I've watched people make the same link building mistakes for years now, and it's worth walking through what's changed and what hasn't since 2018. If you're just starting, this might save you some headaches.
2018-2019: Quantity Over Everything
The biggest mistake back then was obsessing over link counts. People would buy packages of "500 backlinks for $50" and wonder why their rankings tanked. Even legitimate strategies got twisted - someone would do 100 low-effort guest posts instead of 10 good ones. Google was already penalizing this stuff, but the message hadn't fully sunk in yet. Directory submissions were still happening way too much, even though their value had dropped to nearly zero.

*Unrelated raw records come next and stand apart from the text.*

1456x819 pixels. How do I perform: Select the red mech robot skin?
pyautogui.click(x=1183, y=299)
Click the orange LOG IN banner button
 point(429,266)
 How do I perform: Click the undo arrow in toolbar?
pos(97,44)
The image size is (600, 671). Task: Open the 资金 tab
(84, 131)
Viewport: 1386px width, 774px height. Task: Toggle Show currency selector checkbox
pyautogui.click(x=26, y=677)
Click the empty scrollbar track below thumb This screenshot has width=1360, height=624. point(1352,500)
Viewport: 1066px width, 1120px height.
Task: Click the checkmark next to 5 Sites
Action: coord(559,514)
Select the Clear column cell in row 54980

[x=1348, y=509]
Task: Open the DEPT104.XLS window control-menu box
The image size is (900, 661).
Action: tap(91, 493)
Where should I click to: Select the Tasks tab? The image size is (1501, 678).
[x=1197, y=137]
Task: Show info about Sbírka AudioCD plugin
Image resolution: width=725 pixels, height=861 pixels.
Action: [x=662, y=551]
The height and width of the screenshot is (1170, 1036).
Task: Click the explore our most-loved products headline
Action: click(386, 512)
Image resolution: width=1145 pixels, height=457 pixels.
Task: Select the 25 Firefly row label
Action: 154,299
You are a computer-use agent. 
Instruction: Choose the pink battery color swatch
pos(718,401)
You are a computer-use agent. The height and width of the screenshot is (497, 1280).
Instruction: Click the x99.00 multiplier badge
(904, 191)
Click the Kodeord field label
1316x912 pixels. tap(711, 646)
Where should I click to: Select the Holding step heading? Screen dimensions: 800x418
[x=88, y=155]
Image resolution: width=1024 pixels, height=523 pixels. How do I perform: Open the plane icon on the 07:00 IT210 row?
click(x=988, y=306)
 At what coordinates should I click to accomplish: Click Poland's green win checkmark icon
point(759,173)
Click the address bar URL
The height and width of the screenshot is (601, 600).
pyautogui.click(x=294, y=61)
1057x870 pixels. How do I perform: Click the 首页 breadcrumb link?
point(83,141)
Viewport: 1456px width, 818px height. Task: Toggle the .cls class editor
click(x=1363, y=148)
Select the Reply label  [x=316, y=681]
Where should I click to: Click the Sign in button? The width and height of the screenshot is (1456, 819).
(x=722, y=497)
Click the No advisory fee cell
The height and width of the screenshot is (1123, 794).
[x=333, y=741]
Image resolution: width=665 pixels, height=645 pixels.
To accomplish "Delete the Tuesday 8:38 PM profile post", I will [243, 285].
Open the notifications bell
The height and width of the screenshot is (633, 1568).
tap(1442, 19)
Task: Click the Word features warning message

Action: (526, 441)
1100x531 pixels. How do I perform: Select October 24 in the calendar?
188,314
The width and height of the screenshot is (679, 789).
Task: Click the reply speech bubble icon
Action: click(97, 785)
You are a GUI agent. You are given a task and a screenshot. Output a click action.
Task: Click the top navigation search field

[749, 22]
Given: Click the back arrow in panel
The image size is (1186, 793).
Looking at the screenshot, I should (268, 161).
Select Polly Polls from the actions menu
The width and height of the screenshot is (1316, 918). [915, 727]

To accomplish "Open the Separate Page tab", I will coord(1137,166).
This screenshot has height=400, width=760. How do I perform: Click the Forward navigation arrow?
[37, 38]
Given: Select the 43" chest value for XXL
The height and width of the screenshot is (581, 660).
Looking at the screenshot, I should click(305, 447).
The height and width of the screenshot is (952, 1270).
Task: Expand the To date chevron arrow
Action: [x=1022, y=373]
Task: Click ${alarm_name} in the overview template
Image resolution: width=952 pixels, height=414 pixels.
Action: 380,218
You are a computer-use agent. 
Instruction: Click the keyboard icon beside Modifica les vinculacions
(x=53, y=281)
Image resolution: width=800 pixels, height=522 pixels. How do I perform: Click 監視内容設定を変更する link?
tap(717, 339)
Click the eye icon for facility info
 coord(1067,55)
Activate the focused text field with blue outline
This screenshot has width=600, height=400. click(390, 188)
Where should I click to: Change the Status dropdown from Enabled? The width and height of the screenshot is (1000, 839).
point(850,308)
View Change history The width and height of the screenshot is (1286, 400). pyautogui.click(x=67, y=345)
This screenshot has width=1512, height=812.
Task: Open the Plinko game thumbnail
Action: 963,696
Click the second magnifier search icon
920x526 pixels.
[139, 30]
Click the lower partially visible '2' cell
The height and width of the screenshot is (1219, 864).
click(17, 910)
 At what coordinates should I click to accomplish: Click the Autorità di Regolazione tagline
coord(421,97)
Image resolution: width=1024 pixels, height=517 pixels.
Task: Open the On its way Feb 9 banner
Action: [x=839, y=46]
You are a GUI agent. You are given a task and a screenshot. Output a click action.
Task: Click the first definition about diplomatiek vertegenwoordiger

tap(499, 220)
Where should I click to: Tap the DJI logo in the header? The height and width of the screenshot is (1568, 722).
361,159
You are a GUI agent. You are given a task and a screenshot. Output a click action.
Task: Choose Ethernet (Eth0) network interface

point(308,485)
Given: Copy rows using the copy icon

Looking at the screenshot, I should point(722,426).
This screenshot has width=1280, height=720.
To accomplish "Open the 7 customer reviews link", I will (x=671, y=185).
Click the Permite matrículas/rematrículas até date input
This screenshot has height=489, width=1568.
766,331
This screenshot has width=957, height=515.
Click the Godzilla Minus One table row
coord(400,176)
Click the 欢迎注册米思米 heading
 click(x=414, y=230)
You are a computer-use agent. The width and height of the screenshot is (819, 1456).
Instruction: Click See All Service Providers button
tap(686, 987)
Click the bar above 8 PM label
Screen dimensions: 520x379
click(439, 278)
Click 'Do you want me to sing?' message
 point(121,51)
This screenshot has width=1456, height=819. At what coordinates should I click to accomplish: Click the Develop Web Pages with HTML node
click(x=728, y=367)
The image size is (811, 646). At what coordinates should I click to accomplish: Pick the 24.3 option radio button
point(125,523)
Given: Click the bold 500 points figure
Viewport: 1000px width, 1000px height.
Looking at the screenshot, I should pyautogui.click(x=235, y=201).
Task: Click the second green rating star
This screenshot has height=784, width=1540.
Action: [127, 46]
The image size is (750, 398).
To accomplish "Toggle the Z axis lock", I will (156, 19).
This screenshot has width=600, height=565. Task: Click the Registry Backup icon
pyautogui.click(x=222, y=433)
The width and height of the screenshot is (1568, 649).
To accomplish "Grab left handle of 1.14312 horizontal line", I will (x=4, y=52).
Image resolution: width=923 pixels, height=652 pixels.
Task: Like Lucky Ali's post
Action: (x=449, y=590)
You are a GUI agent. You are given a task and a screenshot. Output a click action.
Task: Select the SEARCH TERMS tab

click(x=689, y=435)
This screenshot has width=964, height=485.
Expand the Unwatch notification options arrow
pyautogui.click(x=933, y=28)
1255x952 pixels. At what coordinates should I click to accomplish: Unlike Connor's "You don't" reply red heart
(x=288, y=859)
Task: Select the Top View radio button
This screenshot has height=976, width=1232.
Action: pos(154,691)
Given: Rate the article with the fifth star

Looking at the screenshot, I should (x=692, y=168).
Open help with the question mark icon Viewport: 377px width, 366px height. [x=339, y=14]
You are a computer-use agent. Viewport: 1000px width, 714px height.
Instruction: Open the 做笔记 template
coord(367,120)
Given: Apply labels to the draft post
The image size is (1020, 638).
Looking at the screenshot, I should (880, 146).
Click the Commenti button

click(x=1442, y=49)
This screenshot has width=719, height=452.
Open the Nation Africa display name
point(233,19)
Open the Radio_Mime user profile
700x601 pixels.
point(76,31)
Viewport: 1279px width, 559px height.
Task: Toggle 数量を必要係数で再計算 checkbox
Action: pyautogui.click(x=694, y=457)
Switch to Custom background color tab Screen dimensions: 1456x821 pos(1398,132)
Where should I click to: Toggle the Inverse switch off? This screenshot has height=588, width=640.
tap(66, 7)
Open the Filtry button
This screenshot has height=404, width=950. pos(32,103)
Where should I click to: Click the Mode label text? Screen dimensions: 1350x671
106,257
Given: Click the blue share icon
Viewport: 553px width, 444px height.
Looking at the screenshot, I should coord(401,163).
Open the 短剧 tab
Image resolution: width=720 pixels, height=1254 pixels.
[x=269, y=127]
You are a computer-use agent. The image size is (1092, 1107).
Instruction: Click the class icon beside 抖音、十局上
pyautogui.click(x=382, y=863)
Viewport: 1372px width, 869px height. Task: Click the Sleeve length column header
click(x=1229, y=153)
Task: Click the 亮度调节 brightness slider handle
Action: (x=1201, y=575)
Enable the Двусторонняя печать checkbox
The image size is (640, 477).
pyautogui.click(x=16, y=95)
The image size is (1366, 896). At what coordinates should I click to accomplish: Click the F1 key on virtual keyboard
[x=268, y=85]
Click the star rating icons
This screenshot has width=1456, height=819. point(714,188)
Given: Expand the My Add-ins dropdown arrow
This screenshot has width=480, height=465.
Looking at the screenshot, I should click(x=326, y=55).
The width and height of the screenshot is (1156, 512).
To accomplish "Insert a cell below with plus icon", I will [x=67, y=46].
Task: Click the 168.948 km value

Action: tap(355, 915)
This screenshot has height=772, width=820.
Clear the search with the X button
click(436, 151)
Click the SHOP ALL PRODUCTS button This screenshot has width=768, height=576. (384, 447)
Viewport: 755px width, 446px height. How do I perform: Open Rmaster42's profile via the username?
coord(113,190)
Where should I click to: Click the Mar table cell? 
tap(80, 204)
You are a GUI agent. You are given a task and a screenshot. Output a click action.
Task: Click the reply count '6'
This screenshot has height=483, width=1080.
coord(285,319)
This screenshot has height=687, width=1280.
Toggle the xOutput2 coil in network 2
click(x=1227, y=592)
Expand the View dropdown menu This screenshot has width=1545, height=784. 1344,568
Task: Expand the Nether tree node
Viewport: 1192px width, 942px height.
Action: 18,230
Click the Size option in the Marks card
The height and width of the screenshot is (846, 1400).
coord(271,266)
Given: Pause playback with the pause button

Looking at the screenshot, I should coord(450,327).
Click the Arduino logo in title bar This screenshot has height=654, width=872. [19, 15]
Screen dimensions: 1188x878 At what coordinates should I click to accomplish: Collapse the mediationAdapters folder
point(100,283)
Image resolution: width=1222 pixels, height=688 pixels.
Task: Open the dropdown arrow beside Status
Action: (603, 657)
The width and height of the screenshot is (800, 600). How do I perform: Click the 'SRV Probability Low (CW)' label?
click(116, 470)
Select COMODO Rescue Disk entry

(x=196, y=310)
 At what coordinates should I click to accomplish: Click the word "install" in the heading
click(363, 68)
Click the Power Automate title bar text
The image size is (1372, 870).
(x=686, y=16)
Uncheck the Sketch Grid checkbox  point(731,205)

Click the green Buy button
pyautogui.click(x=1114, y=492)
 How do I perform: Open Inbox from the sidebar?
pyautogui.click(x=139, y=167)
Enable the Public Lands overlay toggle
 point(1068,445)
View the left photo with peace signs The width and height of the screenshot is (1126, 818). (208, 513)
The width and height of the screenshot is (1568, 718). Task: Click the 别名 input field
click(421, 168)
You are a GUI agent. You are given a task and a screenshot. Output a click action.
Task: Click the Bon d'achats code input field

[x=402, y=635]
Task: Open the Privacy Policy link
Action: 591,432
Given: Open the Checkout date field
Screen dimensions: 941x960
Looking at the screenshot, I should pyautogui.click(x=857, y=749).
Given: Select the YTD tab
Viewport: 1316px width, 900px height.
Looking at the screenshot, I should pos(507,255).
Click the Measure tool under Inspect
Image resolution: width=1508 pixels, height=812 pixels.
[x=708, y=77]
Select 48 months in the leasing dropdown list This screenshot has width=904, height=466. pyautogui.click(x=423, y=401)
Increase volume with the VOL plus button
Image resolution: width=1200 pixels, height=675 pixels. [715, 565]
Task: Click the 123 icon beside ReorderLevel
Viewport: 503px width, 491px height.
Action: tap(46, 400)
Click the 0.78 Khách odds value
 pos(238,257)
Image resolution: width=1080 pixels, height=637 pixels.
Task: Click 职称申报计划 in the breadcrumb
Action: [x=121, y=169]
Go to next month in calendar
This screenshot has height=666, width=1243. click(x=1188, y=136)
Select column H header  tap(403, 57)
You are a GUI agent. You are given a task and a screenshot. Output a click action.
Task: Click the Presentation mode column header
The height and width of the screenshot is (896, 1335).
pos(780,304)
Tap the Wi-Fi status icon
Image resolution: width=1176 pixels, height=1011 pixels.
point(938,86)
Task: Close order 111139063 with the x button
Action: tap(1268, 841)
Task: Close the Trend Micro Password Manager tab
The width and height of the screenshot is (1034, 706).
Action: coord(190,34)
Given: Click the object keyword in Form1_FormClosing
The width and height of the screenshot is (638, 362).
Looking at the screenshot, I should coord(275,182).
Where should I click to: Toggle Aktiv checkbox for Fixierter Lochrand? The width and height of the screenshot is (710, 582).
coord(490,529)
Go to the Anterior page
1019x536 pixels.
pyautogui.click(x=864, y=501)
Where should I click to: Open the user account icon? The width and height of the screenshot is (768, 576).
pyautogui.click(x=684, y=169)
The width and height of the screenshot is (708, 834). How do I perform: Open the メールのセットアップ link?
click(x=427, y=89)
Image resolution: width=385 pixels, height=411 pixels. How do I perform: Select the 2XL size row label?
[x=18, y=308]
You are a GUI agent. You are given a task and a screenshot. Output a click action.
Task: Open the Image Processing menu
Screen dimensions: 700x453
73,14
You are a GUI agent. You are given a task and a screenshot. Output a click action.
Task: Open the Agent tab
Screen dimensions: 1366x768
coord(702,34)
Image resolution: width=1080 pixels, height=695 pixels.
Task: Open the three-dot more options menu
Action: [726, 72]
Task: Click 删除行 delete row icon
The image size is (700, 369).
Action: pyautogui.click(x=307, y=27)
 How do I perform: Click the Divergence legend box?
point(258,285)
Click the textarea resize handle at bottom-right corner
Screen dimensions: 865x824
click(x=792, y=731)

2020-2021: Ignoring Relevance
This is when people started understanding quality mattered, but they still missed the relevance piece. You'd see a gardening blog with links from tech sites, finance sites, random lifestyle blogs. Sure, they were "quality" sites, but Google got smarter about topical relevance. A link from a small gardening forum became more valuable than one from a massive but unrelated site. Lots of beginners didn't adjust their strategy to match.
2022-2023: Terrible Outreach
Oh man, the email pitches got so bad during these years. Copy-paste templates that obviously went to 500 people. Subject lines like "Quick Question" or "Collaboration Opportunity." Zero personalization. Site owners were getting dozens of these daily and ignoring all of them. The mistake was treating outreach like a numbers game instead of actual communication between humans.
2024-2025: Forgetting the Content Part
Here's what people get wrong now - they focus entirely on the link-getting part and forget that you need something worth linking to first. You can't pitch mediocre content successfully anymore, no matter how good your outreach is. I see beginners spending hours on outreach for a thin 500-word blog post that doesn't offer anything new. It doesn't work.
Another current mistake is avoiding link building entirely because "it's too hard" or "you can rank without it." Sure, for very low-competition keywords, maybe. But for anything competitive? You need links. Just good ones.
What Actually Works Now
The through-line from 2018 to 2025 is this - shortcuts fail eventually. The strategies that work require actual effort: creating legitimately useful content, building real professional relationships, providing value before asking for anything. That was true in 2018 and it's still true now. The difference is Google got way better at enforcement, so you can't fake it anymore.